Rapat besar cikal bakal DPR-RI tingkat nasional itu digelar di gedung Societiet Concordia di kawasan Alun-alun Merdeka. Gedung itu sempat menjadi rumah dinas bagi Raden Toemenggoeng Notodiningrat selaku Bupati Malang pertama pada kurun waktu tahun 1820-1839. Setelah Bupati wafat pada tahun 1839, gedung tersebut tidak digunakan lagi, sehingga kemudian dikuasai oleh Belanda, dan dijadikan sebagai tempat berkumpul. Saat ini, gedung tersebut telah menjadi Sarinah Plaza, setelah sempat juga dibumihanguskan tentara Indonesia dalam peristiwa Agresi Militer Belanda I pada Juli 1947.
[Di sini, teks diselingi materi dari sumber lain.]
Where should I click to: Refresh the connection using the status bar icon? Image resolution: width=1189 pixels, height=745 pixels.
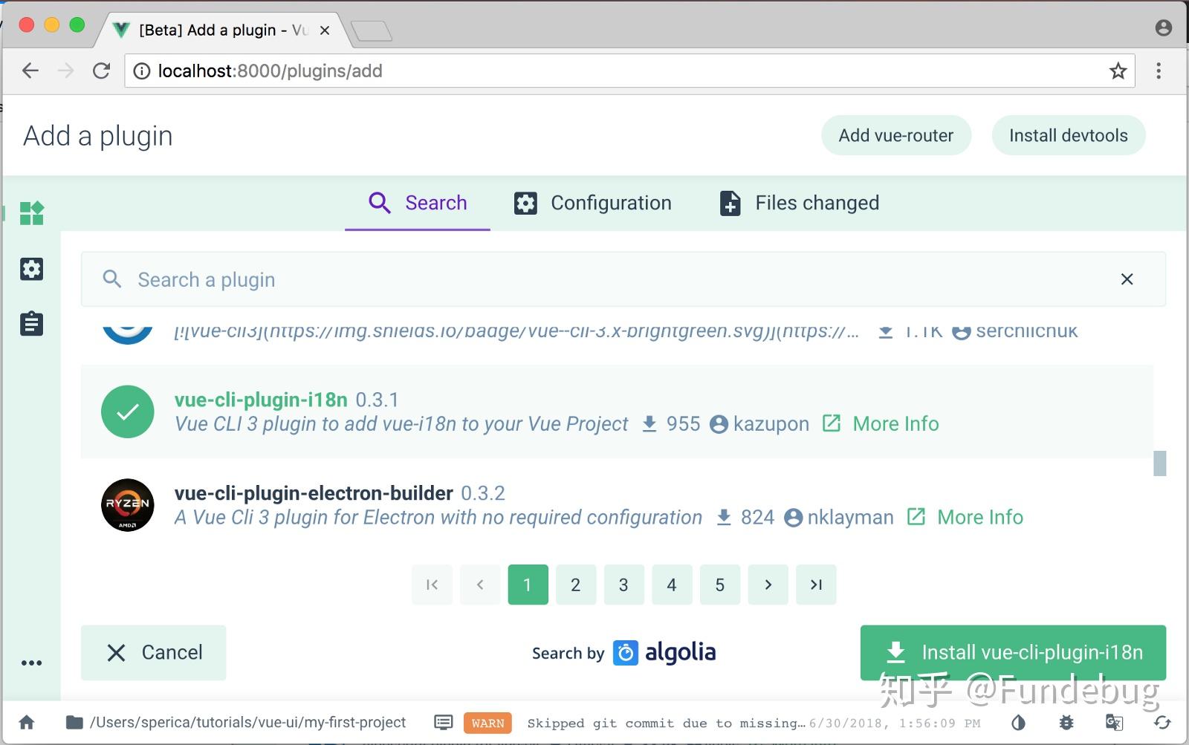point(1162,721)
Dipilihnya Malang sebagai tuan rumah Kongres KNIP tak lepas dari terjaminnya kondisi keamanan kota ini kala itu. Kongres ini dihelat pada tanggal 25 Februari sampai 5 Maret 1947. Di masa itu, hampir semua wilayah di Indonesia tidak terjamin keamanannya, karena pasukan Belanda masih menginginkan daerah jajahannya kembali. Diselenggarakannya Kongres KNIP itu sekaligus menegaskan bukti bahwa Malang memang sangat layak menjadi tempat untuk even berskala nasional kala itu.
Kongres KNIP sendiri dihadiri tokoh-tokoh, Ir. Soekarno, Moh. Hatta, Edward FE Douwes Dekker (Dr. Setyabudi), Ki Hajar Dewantoro (pendiri Taman Siswa), Dr. Soetomo, Panglima Soedirman, Bung Tomo dan para pembesar wakil negara-negara di dunia. Pertemuan besar ini membahas masalah-masalah penting yang menjadi agenda perjuangan bangsa Indonesia saat itu.
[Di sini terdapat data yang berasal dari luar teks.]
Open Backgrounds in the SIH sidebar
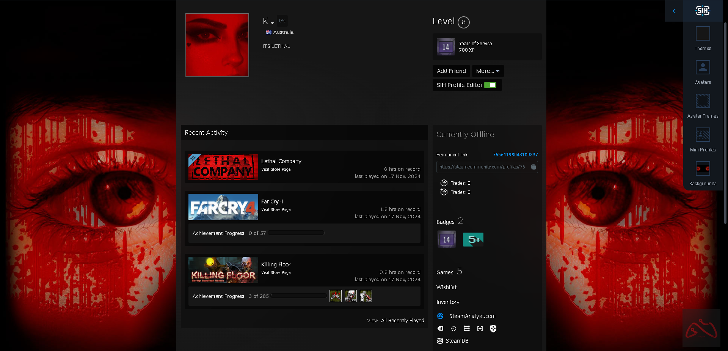Image resolution: width=728 pixels, height=351 pixels. click(x=703, y=173)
Warga Malang berkumpul dan mengelu-elukan kehadiran para tokoh besar negeri ini di depan Stasiun Kotabaru, hingga di depan gedung Concordia. Wartawan asing, Jan Bouwer dari Nieuwsgier menulis di media internasional, “De ontvangst der buitenlandsche gasten was allervoorkomendst en niets werd nagelaten om het hun zoo aangenaam mogelijk te maken”. Menurutnya, penerimaan terhadap tamu dari luar negeri sangat manis, dan segala sesuatunya untuk menyenangkan mereka (tamu) diusahakan sebisa mungkin.
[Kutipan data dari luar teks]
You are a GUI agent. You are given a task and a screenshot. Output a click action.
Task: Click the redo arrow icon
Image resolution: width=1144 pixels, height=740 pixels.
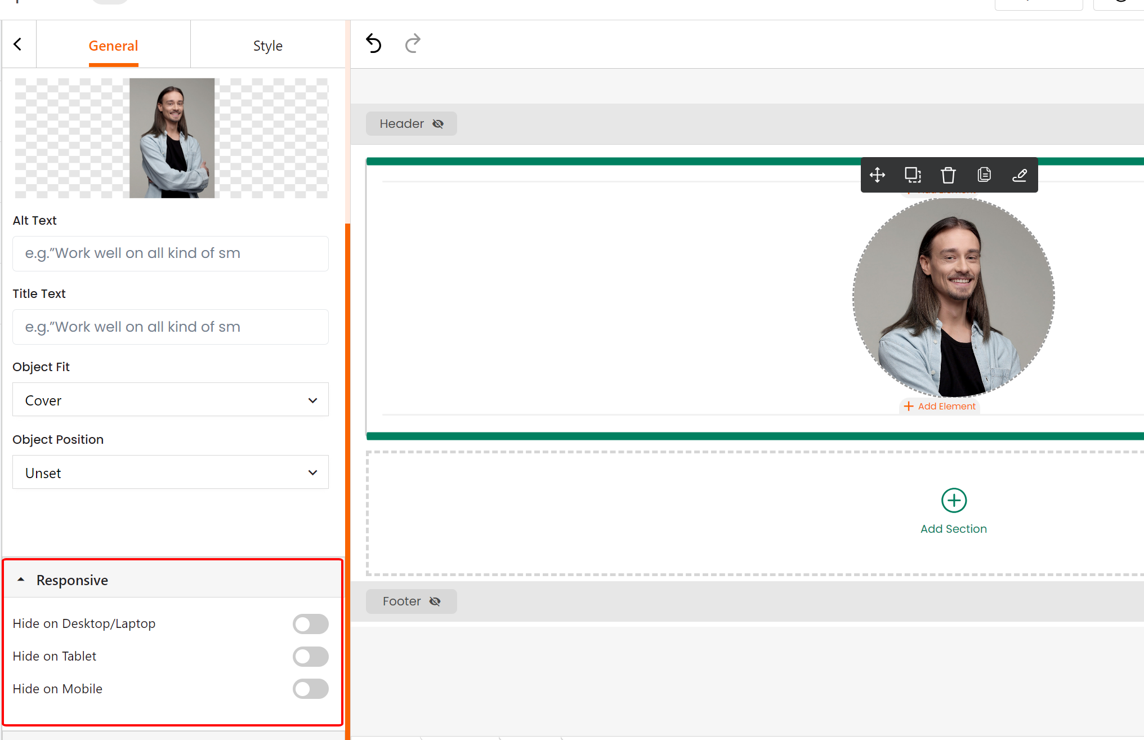point(413,43)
Rupanya nama besar Kota Malang sebagai kota sejuk di dataran tinggi menjadi daya tarik tersendiri bagi para tamu peserta Kongres KNIP yang jumlahnya mencapai 1.500 orang. Padahal, tamu yang diundang saat itu hanya 1.000 orang. Bahkan, semua penginapan dan hotel di Malang dan Batu penuh sesak oleh tamu. Tak sedikit pula tamu peserta yang sengaja tinggal lebih lama di Malang, meski acara kongres telah berakhir.